Top of Task inputs

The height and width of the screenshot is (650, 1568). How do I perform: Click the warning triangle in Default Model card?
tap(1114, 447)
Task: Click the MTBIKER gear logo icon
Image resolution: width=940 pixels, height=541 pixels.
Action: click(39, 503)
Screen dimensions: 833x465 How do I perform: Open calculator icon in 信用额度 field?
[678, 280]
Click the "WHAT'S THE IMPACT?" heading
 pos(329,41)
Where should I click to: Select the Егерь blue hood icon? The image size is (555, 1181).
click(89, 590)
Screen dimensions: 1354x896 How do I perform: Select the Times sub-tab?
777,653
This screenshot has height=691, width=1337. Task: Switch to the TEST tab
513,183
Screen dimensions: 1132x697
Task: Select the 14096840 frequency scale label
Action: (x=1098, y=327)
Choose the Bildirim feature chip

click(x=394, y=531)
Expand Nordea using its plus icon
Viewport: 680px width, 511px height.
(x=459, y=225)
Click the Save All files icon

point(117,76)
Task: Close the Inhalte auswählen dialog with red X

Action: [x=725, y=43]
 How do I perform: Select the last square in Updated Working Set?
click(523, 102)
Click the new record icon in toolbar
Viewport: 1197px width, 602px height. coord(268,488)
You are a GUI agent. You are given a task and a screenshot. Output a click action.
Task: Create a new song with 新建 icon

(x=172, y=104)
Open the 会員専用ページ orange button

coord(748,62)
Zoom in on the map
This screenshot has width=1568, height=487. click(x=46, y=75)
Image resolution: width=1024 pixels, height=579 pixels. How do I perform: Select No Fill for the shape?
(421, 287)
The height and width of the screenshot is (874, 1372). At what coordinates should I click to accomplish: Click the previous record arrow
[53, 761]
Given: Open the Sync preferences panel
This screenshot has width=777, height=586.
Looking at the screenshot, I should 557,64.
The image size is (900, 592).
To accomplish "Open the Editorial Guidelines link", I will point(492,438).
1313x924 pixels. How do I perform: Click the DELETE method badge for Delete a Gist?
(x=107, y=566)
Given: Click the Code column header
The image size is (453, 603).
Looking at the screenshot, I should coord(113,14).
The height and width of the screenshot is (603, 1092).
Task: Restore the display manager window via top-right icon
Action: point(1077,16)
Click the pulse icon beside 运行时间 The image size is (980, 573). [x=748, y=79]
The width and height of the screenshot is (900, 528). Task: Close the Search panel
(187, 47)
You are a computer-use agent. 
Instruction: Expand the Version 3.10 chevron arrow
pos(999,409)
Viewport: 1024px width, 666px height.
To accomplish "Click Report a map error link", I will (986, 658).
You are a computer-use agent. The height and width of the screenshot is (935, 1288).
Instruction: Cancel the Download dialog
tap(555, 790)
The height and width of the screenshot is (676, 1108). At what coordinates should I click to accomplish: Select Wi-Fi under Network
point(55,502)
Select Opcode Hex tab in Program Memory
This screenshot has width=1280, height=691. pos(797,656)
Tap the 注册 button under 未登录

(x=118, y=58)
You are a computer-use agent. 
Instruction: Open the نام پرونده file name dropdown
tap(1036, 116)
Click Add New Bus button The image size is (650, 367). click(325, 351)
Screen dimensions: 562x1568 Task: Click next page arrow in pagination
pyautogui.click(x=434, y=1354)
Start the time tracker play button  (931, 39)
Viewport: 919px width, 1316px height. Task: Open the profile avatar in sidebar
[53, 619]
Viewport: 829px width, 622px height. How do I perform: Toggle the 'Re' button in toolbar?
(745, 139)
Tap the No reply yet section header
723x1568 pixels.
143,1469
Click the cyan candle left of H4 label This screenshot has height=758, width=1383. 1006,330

Bottom of Task inputs

Restate every line of the data above exactly as it was written.

* Result of the exercise:
The height and width of the screenshot is (650, 1568). How do I perform: Click the warning triangle in Default Model card?
tap(1114, 447)
Task: Click the MTBIKER gear logo icon
Image resolution: width=940 pixels, height=541 pixels.
Action: click(39, 503)
Screen dimensions: 833x465 How do I perform: Open calculator icon in 信用额度 field?
[678, 280]
Click the "WHAT'S THE IMPACT?" heading
 pos(329,41)
Where should I click to: Select the Егерь blue hood icon? The image size is (555, 1181).
click(89, 590)
Screen dimensions: 1354x896 How do I perform: Select the Times sub-tab?
777,653
This screenshot has height=691, width=1337. Task: Switch to the TEST tab
513,183
Screen dimensions: 1132x697
Task: Select the 14096840 frequency scale label
Action: (x=1098, y=327)
Choose the Bildirim feature chip

click(x=394, y=531)
Expand Nordea using its plus icon
Viewport: 680px width, 511px height.
(x=459, y=225)
Click the Save All files icon

point(117,76)
Task: Close the Inhalte auswählen dialog with red X

Action: [x=725, y=43]
 How do I perform: Select the last square in Updated Working Set?
click(523, 102)
Click the new record icon in toolbar
Viewport: 1197px width, 602px height. coord(268,488)
You are a GUI agent. You are given a task and a screenshot. Output a click action.
Task: Create a new song with 新建 icon

(x=172, y=104)
Open the 会員専用ページ orange button

coord(748,62)
Zoom in on the map
This screenshot has width=1568, height=487. click(x=46, y=75)
Image resolution: width=1024 pixels, height=579 pixels. How do I perform: Select No Fill for the shape?
(421, 287)
The height and width of the screenshot is (874, 1372). At what coordinates should I click to accomplish: Click the previous record arrow
[53, 761]
Given: Open the Sync preferences panel
This screenshot has width=777, height=586.
Looking at the screenshot, I should 557,64.
The image size is (900, 592).
To accomplish "Open the Editorial Guidelines link", I will point(492,438).
1313x924 pixels. How do I perform: Click the DELETE method badge for Delete a Gist?
(x=107, y=566)
Given: Click the Code column header
The image size is (453, 603).
Looking at the screenshot, I should coord(113,14).
The height and width of the screenshot is (603, 1092).
Task: Restore the display manager window via top-right icon
Action: point(1077,16)
Click the pulse icon beside 运行时间 The image size is (980, 573). [x=748, y=79]
The width and height of the screenshot is (900, 528). Task: Close the Search panel
(187, 47)
You are a computer-use agent. 
Instruction: Expand the Version 3.10 chevron arrow
pos(999,409)
Viewport: 1024px width, 666px height.
To accomplish "Click Report a map error link", I will (986, 658).
You are a computer-use agent. The height and width of the screenshot is (935, 1288).
Instruction: Cancel the Download dialog
tap(555, 790)
The height and width of the screenshot is (676, 1108). At what coordinates should I click to accomplish: Select Wi-Fi under Network
point(55,502)
Select Opcode Hex tab in Program Memory
This screenshot has width=1280, height=691. pos(797,656)
Tap the 注册 button under 未登录

(x=118, y=58)
You are a computer-use agent. 
Instruction: Open the نام پرونده file name dropdown
tap(1036, 116)
Click Add New Bus button The image size is (650, 367). click(325, 351)
Screen dimensions: 562x1568 Task: Click next page arrow in pagination
pyautogui.click(x=434, y=1354)
Start the time tracker play button  (931, 39)
Viewport: 919px width, 1316px height. Task: Open the profile avatar in sidebar
[53, 619]
Viewport: 829px width, 622px height. How do I perform: Toggle the 'Re' button in toolbar?
(745, 139)
Tap the No reply yet section header
723x1568 pixels.
143,1469
Click the cyan candle left of H4 label This screenshot has height=758, width=1383. 1006,330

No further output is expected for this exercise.